Al-Sheikh is at the center of plans to restructure boxing, and he alluded to this in a recent interview with ESPN in which he reportedly said he planned to “fix” a “broken” sport. The interview did not reveal details about the new Saudi league.
The boxing effort he is leading is part of broader projects already underway in the kingdom. It also fits with the desire of the country’s crown prince and de facto ruler, Mohammed bin Salman, to reshape the image of the Gulf’s largest nation, wean it off its dependence on oil exports and also make broad changes to its conservative Muslim society.
Al-Sheikh, who is one of Prince Mohammed’s most trusted lieutenants, is often the most visible presence in the royal court at high-profile sporting events. During the Usyk-Fury fight, for example, he sat ringside alongside soccer star Cristiano Ronaldo and other celebrity guests. After Usyk’s victory, al-Sheikh entered the ring to speak with both fighters.
But his growing influence in boxing is evident in other ways as well. His name has been name-checked in interviews and social media posts by top boxers, promoters and even major broadcast networks.

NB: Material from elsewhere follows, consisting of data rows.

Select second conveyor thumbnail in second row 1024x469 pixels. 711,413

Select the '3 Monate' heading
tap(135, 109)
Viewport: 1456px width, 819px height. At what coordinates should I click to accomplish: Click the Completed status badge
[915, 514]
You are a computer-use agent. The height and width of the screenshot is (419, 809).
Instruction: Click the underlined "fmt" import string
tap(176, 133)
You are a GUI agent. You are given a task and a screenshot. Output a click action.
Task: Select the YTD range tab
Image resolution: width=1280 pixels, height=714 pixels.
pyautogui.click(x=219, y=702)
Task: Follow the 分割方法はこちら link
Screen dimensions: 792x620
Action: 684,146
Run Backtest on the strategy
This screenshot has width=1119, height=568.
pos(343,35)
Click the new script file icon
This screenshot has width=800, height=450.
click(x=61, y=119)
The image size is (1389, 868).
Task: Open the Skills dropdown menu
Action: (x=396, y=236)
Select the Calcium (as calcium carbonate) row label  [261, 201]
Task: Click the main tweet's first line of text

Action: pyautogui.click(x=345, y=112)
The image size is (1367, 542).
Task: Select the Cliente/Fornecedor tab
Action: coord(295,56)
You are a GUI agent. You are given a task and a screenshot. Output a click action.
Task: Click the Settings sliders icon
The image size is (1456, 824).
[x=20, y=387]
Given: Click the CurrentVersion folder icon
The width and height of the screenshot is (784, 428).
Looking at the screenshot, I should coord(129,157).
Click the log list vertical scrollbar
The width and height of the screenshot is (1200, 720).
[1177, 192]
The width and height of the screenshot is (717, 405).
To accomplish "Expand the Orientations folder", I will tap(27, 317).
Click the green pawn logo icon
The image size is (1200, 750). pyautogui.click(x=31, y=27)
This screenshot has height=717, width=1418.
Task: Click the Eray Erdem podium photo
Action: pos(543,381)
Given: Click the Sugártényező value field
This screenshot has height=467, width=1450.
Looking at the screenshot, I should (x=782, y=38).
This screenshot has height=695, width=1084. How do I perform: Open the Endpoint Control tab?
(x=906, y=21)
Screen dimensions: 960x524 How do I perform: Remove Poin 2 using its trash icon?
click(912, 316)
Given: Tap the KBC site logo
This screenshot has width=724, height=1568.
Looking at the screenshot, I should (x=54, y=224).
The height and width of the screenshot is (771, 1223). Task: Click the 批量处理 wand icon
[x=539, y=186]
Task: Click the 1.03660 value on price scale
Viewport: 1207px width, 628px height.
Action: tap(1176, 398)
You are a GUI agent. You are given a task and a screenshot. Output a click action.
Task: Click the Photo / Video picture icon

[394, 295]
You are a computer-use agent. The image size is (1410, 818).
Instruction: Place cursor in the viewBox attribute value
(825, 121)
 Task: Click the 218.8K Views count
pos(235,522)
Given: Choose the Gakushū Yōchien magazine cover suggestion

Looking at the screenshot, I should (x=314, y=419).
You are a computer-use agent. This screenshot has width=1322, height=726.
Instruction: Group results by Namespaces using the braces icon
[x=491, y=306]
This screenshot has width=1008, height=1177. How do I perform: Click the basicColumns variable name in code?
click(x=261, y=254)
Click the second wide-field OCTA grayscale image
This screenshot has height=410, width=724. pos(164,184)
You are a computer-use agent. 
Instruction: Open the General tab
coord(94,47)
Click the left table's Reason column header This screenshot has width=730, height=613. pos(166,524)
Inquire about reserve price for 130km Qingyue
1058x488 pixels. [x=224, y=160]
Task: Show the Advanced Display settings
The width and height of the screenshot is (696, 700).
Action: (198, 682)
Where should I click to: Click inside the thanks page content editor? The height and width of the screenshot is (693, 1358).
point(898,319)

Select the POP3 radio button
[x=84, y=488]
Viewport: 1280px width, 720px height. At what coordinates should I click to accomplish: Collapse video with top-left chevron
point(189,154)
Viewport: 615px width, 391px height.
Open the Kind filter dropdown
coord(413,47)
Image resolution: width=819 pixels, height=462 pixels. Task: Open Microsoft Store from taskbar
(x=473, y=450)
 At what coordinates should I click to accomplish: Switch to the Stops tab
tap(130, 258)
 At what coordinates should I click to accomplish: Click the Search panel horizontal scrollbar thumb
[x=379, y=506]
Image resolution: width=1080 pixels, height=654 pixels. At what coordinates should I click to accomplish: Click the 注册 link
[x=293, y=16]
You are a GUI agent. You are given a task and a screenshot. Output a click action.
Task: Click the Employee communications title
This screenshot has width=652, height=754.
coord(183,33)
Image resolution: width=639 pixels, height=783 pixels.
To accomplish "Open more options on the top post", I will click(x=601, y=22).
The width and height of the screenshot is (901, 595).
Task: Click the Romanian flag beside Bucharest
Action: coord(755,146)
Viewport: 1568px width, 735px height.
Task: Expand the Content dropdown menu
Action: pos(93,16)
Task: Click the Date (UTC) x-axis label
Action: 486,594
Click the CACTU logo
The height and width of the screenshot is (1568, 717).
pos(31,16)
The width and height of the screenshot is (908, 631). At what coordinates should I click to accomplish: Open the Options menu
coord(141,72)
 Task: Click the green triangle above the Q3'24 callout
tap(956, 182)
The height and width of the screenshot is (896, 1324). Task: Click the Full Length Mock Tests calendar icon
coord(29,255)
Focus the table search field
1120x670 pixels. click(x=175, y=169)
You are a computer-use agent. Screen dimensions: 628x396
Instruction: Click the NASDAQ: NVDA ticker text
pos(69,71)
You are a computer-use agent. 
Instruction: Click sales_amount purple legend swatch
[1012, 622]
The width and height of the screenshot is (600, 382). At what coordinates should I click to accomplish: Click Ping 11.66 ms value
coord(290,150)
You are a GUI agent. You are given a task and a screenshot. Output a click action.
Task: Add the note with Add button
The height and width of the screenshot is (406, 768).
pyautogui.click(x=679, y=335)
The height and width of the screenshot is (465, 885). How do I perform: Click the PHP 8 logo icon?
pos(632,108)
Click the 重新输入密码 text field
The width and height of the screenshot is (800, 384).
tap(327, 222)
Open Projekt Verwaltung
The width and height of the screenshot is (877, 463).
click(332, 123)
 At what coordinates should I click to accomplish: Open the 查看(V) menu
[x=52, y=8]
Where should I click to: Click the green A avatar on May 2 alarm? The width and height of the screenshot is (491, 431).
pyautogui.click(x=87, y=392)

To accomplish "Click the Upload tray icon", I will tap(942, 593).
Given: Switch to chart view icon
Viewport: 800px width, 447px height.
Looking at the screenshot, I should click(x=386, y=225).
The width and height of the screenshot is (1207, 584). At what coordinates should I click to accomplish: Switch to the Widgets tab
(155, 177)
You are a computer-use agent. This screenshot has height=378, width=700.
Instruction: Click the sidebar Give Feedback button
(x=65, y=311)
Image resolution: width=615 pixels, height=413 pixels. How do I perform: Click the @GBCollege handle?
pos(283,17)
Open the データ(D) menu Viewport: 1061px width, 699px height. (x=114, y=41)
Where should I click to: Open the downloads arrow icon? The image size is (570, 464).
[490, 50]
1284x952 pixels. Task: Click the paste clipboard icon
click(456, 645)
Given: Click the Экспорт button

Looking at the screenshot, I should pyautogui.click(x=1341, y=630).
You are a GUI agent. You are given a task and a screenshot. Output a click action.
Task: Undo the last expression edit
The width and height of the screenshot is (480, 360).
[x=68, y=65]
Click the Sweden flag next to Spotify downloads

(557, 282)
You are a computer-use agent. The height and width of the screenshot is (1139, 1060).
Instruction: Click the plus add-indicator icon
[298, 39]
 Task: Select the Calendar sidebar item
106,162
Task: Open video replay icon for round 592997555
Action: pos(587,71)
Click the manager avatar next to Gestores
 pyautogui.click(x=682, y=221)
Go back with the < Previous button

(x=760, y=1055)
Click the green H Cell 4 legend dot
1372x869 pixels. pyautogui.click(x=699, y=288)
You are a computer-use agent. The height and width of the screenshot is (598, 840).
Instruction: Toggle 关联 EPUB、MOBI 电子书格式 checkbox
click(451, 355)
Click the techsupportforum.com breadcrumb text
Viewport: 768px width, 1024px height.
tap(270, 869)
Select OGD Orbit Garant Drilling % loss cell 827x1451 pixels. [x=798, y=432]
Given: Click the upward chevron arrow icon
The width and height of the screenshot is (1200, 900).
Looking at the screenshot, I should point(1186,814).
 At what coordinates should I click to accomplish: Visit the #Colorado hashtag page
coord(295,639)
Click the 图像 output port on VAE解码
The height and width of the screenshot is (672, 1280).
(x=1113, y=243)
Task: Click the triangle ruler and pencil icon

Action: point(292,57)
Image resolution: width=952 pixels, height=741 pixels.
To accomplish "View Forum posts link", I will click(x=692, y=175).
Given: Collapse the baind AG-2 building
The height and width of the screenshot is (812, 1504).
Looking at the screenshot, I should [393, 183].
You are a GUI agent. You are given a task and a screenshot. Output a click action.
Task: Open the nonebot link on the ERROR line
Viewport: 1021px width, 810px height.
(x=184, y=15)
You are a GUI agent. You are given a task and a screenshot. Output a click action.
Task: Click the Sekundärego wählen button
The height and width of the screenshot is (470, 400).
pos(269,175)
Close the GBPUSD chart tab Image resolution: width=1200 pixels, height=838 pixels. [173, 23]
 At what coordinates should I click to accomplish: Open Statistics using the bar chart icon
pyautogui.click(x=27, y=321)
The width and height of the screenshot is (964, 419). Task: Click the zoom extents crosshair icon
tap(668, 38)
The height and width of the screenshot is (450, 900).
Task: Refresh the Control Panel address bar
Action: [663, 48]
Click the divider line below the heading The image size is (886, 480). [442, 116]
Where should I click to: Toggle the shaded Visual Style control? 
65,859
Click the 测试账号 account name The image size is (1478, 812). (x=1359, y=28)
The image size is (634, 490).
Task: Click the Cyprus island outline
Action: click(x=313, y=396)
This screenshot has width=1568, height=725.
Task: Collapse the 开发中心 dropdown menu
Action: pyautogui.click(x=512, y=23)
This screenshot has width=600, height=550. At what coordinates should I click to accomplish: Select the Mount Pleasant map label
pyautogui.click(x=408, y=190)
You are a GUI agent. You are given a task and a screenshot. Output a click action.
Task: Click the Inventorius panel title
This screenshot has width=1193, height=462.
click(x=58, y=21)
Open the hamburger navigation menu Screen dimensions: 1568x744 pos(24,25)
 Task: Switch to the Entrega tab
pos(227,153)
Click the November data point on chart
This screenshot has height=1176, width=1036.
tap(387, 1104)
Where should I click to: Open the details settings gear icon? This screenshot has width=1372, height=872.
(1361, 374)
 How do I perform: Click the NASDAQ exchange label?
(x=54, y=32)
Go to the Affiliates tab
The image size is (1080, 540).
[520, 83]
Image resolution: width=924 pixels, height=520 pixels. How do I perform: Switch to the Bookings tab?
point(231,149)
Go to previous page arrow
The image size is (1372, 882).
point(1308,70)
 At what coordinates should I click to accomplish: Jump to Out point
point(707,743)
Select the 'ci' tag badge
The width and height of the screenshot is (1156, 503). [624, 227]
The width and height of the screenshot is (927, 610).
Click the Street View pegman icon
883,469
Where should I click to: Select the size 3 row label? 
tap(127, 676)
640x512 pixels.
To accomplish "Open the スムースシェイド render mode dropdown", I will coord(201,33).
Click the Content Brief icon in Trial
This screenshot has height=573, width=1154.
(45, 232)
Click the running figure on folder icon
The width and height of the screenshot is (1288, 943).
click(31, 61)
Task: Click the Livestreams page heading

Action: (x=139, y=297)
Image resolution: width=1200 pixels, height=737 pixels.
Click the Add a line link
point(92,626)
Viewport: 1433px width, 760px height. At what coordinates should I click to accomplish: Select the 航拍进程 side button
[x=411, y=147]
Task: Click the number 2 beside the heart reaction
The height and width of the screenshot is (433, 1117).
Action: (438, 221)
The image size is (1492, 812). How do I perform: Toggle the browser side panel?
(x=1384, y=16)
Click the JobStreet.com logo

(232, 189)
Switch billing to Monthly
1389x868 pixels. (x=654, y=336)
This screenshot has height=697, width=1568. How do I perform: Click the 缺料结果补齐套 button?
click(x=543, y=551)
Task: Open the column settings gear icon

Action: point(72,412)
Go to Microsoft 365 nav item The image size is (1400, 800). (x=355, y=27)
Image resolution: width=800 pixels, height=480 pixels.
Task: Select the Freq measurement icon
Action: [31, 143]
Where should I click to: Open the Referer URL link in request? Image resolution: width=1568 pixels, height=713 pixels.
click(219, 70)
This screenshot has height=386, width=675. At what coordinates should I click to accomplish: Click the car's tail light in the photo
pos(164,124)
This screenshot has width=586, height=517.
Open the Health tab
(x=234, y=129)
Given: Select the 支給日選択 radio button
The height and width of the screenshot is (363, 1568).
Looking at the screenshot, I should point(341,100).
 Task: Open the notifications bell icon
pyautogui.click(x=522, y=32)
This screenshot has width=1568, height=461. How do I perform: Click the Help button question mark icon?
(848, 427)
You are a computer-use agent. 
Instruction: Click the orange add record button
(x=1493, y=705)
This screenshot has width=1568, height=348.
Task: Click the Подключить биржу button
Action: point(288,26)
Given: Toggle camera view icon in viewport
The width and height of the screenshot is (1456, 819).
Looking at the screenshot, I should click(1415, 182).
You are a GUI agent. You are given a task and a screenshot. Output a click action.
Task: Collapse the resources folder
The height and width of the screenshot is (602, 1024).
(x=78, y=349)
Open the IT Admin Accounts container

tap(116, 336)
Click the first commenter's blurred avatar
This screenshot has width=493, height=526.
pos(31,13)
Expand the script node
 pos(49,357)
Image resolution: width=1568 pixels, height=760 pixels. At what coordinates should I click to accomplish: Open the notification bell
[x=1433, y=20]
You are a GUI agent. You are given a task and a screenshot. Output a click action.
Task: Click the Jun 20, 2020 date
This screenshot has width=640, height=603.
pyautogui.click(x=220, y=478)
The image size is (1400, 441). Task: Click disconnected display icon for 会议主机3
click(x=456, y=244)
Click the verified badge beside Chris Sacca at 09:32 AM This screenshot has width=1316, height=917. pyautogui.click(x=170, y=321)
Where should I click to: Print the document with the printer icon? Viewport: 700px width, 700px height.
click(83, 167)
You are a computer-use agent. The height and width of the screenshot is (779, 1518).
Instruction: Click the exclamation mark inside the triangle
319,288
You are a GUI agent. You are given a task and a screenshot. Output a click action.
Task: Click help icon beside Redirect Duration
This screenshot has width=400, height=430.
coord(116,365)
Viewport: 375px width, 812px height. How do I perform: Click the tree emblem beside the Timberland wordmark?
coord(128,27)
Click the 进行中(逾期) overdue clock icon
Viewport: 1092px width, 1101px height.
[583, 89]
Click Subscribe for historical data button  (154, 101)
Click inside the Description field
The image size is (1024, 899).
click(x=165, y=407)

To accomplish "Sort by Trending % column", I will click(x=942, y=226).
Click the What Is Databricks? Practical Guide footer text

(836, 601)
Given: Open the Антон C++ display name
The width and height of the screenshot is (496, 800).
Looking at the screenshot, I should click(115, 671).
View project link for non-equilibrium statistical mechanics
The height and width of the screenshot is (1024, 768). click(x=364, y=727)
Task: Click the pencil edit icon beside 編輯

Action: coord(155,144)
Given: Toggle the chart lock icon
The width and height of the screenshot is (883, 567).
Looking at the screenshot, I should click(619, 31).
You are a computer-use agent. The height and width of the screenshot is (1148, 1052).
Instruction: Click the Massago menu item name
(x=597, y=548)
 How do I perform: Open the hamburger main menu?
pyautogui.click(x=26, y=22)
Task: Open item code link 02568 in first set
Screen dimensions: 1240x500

And as Saudi Arabia has replaced Las Vegas, Los Angeles and London as the destination for the biggest fights, it is also helping to change the way the sport is broadcast. The recent heavyweight title fight – which reportedly earned Fury $100 million – was essentially offered to broadcast partners to air for free on the condition that they share a portion of their revenue with the host country . Broadcast partners typically spend millions of dollars to acquire such rights.
The broadcast of the fight was also curious in another way that increased viewership: hundreds of illegal online streams were readily available and lasted for the duration of the fight. No effort, it appears, was made to remove them and prevent the public from seeing the latest Saudi showcase.